JÅ: First of all, thank you for the kind words! It was a great chance for us to do something a bit different, so we did. We would have done it anyway, sooner or later, but the request from Heathen Harvest pushed us into it. Also, the process was different; the creation of the piece was very intuitive and quicker than usual, and we let some influences through that are perhaps usually kept more in the background. For some, the sound was a surprise, I guess, but not so much for those who know us and our tastes better.
Well, you can certainly expect Vemod to travel further into non-metal territory in the future. How exactly that will sound is hard to say, because there are many paths we can take, and we are eager to try a lot of different things. ‘Vi er natten’ sounds the way it does because of those particular influences we drew on, and those particular circumstances we were in. It might turn out quite different next time we do something ‘out of the ordinary’. We are also working to integrate some of these fresh elements into our ‘main sound’, but we will have to wait and see how it turns out. It is a journey, and it does not really have an end.
HH: Can we expect Vemod to visit new lands like India, for example, in the future if the proper opportunity comes? Also, do you think that Vemod’s essence can pervade cultural differences and appeal to everyone’s sense of being?
JÅ: I sure hope so! As I said earlier, I feel there is a core to the music that goes beyond these differences, so that should not pose any problems. It is only interesting to see how our music is perceived and experienced further from home. In that sense, I would go wherever there is a strong enough wish for Vemod to perform. However, for any such ventures, there are certain practicalities to be taken into account, so how far we can go in this regard is yet to be seen. I love to travel, and of course I love music, so to combine the two suits me perfectly. That said, we are quite selective with our performances, and we do not automatically accept every offer that comes our way. This is something we will continue to practice because we do feel that certain circumstances are needed to nurture the atmospheres we are working with. This has proven to be a successful approach since most of our performances so far have been wondrous experiences for all of us. We hope to follow up on the standard we have set for ourselves in this regard.

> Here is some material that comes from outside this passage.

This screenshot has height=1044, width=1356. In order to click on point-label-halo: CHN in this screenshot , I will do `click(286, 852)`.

HH: What are the future plans for Vemod? What experiences lie ahead for you and your followers?
JÅ: A lot of music, I hope. I think there are a lot of possibilities and interesting new musical landscapes to be explored. As the composer for Vemod, I can certainly say there is a lot of material waiting to be given shape and form. We all have high hopes for the times to come and we are excited to get on to these future works, whatever they may turn out to be.
This year, we are mainly working on our upcoming full-length album. I cannot say when it will be recorded and certainly not when it will be released, but it should be worth the wait. I am extremely excited to make this album happen—the whole band is. There are talks of a few selected live appearances, as usual, and I am glad to see the offers we get tend to be a bit out of the ordinary in terms of location, purpose, atmosphere, and so on—a very promising development, indeed.

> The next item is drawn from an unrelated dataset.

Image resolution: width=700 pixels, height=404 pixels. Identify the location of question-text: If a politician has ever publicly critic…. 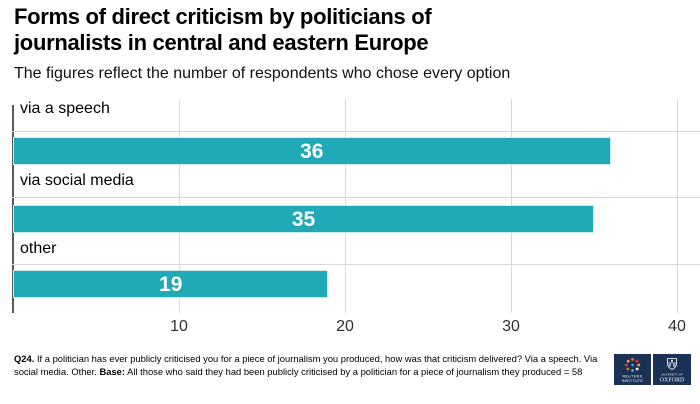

HH: Finally, as we have come to the end of this interview, I would like to thank you for your time and interest, as well as for giving us a chance to experience Vemod from a deeper perspective. The last words are yours.
JÅ: Thank you, good sir, for giving Vemod space between these pages—much obliged. I hope it could shed some light on things for anyone who may be interested in our music. All the best to you. And to everyone, be well!